A design manager managing multiple projects is the eleventh article of a series. Articles about design management in architecture practice. I have discussed in the previous articles what is design management, who is the design manager in practice. Also, firm or project design management plan, what are the key functions of a design management plan in practice? In addition, what needs to be managed in architecture firm. This article is the sixth article on building and writing a design management plan.
The design management plan includes managing multiple projects in a firm. The firm takes on projects whether directly hired by the owner, developer, third party, or sub consultancy. These projects vary in size, work requirements, value, and profit. Managing multiple projects means understanding firm resources, ICT, and employee skills. This will lead to effectively pushing forward projects to achieve their milestones and successful delivery. The two criteria that affect reaching project goals and successful handover include.
Priority is the main character of many projects that an architecture firm takes on or is awarded.
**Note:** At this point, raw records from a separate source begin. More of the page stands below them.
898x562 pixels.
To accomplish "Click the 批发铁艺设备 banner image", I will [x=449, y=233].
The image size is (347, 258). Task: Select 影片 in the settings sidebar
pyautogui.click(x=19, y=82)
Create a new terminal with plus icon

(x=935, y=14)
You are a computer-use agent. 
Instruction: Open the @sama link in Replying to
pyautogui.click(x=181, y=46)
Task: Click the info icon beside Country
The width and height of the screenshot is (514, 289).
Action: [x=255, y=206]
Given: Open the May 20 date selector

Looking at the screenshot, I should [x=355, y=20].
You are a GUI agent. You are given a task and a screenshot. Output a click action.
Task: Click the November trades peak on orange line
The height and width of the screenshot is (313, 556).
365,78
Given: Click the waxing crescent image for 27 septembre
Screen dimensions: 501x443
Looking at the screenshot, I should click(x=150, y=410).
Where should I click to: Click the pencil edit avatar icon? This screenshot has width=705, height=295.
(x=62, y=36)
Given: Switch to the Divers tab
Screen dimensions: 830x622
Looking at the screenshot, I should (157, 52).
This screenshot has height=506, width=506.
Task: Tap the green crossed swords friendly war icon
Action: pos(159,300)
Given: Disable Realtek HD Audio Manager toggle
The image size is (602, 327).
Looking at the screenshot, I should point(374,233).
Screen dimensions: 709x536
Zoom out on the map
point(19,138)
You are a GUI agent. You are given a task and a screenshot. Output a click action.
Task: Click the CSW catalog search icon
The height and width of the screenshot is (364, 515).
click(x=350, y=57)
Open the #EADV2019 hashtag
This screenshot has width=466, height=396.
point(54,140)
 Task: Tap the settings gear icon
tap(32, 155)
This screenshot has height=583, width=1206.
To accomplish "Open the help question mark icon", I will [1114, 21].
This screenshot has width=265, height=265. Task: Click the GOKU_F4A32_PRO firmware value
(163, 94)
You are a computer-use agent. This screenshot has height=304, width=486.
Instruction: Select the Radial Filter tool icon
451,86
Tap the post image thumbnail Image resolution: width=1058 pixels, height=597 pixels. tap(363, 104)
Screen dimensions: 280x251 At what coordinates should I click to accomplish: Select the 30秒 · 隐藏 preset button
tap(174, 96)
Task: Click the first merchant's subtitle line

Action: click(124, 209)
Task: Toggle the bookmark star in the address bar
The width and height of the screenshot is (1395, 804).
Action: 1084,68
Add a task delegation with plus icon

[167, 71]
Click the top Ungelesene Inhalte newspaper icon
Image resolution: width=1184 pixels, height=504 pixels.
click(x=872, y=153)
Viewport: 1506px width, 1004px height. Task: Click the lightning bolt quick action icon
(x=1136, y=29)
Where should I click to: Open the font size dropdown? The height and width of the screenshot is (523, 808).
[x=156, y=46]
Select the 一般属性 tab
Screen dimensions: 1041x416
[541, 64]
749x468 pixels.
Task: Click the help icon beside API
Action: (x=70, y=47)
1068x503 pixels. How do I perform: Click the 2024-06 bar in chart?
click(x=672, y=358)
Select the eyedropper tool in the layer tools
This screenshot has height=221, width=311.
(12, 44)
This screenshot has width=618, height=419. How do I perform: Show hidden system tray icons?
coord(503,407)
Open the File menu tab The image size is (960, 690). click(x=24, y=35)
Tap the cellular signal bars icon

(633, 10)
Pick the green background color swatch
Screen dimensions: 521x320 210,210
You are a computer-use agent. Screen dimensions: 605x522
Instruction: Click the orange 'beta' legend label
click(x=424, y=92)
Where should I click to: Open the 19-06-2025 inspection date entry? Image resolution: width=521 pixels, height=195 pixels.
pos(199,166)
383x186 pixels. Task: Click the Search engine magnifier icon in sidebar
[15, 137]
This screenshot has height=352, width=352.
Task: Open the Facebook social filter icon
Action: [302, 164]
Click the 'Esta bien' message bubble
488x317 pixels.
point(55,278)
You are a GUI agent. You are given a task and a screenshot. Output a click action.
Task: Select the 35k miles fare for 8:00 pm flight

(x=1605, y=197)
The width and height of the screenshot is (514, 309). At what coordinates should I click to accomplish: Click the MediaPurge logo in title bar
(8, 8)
Either a government project that a firm does not want to lose as a valuable client, which passes jobs from time to time. A controlled project subject to a schedule and timeline connected to a bank loan and fund. This type of project requires urgent work and fast delivery.
An EPC, engineering-procurement-construction, project in the whole process of design and construction. This project is linked together in a specific timeline and a delivery time. A specific time that has been decided by a high official or VIP person or a high-value project. For example, like the Abu Dhabi International Airport, which I worked on in 2014. In some cases, a high-priority project but does not have much value and has less income for the firm. In this case, it causes lots of stress on the firm in terms of extra work and more payments to employees at the time of firm work overload.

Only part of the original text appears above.